On Sat, Dec 23, 2017 at 11:00 AM, Cedric BERTRAND <
bertrandcedric....@gmail.com> wrote:

> Thanks a lot.
> I will test next week.
> You saved me a lot of time.
>
> Le sam. 23 déc. 2017 à 21:26, Matthias J. Sax <matth...@confluent.io> a
> écrit :
>
> > I see what you mean by "lose messages" now. They are not lost but
> > subject to caching and overwrites.
> >
> > You should disable KTable cache for your application. Either globally by
> > setting cache size to zero in StreamsConfig, or locally (requires Kafka
> > 1.0) via aggregation() parameter `Materialized#withCachingDisabled()`.
> >
> > See the docs for more details:
> > https://docs.confluent.io/current/streams/developer-
> guide/memory-mgmt.html
> >
> >
> > -Matthias
> >
> > On 12/23/17 1:28 AM, Cedric BERTRAND wrote:
> > > Thanks for your answer.
> > >
> > > The aggregation followed with a mapvalue was my first implementation
> but
> > I
> > > loose some message in the mapvalue step.
> > >
> > > When I say :
> > >>> But when I am reading the KTable, I have no guarantee to see all
> > messages
> > >>> with the same key (because of the commit.interval.ms configuration).
> > >
> > > I mean:
> > > If I have 10 messages with the same key going inside the aggregation, I
> > > need to see 10 messages with the diff after the aggregation.
> > > If the messages are coming fast (same seconds for exemple), I got less
> > than
> > > 10 messages.
> > >
> > > Because I am not enable to do the commit by myself, it sound like only
> > the
> > > last message with a key is seen be the mapvalue step (and my diff
> > operation
> > > have a wrong result).
> > >
> > > if I change the commit.interval.ms (30 seconds by default) to 200ms, I
> > can
> > > see more messages but, I think, I am not sure to see all message.
> > >
> > > Setting the commit.interval.ms to a very small value might be a
> solution
> > > but what about the performance.
> > >
> > > Thanks
> > >
> > > Cedric
> > >
> > >
> > >
> > > Le ven. 22 déc. 2017 à 21:39, Matthias J. Sax <matth...@confluent.io>
> a
> > > écrit :
> > >
> > >> Hi,
> > >>
> > >> what I don't understand is what you mean by
> > >>
> > >>>> But when I am reading the KTable, I have no guarantee to see all
> > >> messages
> > >>>> with the same key (because of the commit.interval.ms
> configuration).
> > >>
> > >> Can you elaborate? I actually think an aggregation should be the
> correct
> > >> operator to use. However, you would need to return a pair with old/new
> > >> value and do a consecutive mapValues that compare the diff over both
> --
> > >> ie, it's a two step approach instead of a single aggregation.
> > >>
> > >> About the Producer solution. This is indeed not recommended. For the
> > >> exception itself, it's a know bug and a fix was proposed via KIP-91.
> > >>
> > >>
> > >> -Matthias
> > >>
> > >> On 12/22/17 5:26 AM, Cedric BERTRAND wrote:
> > >>> Hello,
> > >>>
> > >>> I'm using KafkaStream for some months and I don't succeed to
> implement
> > >> this
> > >>> use case :
> > >>>
> > >>> I need to compare two objects : a new one and the old one.

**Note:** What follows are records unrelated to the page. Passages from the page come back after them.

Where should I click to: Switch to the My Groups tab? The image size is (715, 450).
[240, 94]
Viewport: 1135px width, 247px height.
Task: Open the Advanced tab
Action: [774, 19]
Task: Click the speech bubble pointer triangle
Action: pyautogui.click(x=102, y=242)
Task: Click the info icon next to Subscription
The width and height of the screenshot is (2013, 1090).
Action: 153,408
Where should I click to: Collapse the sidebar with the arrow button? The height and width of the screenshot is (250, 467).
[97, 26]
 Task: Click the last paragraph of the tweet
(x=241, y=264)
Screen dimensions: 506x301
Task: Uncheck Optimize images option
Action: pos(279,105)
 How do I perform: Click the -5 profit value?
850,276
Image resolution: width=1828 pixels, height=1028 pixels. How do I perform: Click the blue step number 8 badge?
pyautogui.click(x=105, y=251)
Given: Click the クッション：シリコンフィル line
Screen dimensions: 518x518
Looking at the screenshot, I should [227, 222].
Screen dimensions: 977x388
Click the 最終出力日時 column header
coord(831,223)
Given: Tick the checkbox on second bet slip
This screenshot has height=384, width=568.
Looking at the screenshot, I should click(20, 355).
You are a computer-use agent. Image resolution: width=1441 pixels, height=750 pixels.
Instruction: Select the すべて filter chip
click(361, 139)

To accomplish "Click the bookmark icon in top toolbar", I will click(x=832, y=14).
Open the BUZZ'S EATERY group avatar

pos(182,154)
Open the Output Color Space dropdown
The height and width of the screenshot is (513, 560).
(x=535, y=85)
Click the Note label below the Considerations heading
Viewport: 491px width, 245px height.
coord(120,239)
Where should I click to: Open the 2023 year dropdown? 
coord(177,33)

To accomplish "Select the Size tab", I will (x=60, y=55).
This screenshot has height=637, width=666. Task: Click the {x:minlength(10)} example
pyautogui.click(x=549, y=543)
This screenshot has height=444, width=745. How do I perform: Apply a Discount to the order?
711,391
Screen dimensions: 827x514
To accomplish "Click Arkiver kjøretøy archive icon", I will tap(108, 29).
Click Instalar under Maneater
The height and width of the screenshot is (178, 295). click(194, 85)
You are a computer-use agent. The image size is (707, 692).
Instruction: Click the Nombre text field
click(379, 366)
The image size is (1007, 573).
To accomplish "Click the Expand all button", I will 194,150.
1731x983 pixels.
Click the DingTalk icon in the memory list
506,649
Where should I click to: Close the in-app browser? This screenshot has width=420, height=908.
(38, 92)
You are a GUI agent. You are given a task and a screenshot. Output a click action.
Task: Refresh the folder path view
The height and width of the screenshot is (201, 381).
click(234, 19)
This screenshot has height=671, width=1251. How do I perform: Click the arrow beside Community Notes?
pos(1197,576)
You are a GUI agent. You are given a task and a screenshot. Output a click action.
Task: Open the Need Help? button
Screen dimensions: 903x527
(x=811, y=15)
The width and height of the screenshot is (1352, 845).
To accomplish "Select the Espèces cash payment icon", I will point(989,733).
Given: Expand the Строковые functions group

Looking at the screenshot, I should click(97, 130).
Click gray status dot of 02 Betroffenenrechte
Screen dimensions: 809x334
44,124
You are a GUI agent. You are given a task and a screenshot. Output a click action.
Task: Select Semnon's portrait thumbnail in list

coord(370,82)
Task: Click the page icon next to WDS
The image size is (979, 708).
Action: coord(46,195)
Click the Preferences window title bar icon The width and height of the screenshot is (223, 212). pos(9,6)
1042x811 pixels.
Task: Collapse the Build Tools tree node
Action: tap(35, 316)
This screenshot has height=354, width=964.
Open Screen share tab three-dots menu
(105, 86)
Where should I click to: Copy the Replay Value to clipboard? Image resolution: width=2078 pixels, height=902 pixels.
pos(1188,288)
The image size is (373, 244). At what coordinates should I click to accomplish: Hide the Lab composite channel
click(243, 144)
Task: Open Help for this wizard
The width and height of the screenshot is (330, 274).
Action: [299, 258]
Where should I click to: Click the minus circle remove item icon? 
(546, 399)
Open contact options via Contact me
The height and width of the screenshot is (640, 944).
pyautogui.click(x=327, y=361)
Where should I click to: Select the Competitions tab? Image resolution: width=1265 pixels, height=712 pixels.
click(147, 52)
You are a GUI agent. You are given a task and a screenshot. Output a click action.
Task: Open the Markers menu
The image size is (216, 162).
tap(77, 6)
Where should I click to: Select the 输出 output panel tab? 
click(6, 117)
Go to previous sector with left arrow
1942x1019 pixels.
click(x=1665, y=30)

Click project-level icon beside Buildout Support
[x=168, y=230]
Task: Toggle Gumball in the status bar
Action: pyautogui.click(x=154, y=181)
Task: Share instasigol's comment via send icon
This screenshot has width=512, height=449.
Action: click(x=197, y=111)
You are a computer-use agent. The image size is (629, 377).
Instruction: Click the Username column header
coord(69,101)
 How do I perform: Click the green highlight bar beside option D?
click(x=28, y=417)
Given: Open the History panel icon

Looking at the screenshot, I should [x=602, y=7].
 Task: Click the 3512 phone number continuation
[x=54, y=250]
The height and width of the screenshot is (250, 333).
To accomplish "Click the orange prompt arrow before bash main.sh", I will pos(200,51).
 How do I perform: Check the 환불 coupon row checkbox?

> > >>> At the end, I need to send a message with the diff between the 2
> > objets.
> > >>>
> > >>> My first implementation was to use an aggregate and to return the
> diff
> > in
> > >>> the resulting KTable.
> > >>> But when I am reading the KTable, I have no guarantee to see all
> > messages
> > >>> with the same key (because of the commit.interval.ms configuration).
> > >>>
> > >>> I have tryed another implementation (see the code below).
> > >>> I compute the diff in the aggregate method and I send the message in
> a
> > >>> KafkaProducer that is created outside KafkaStream.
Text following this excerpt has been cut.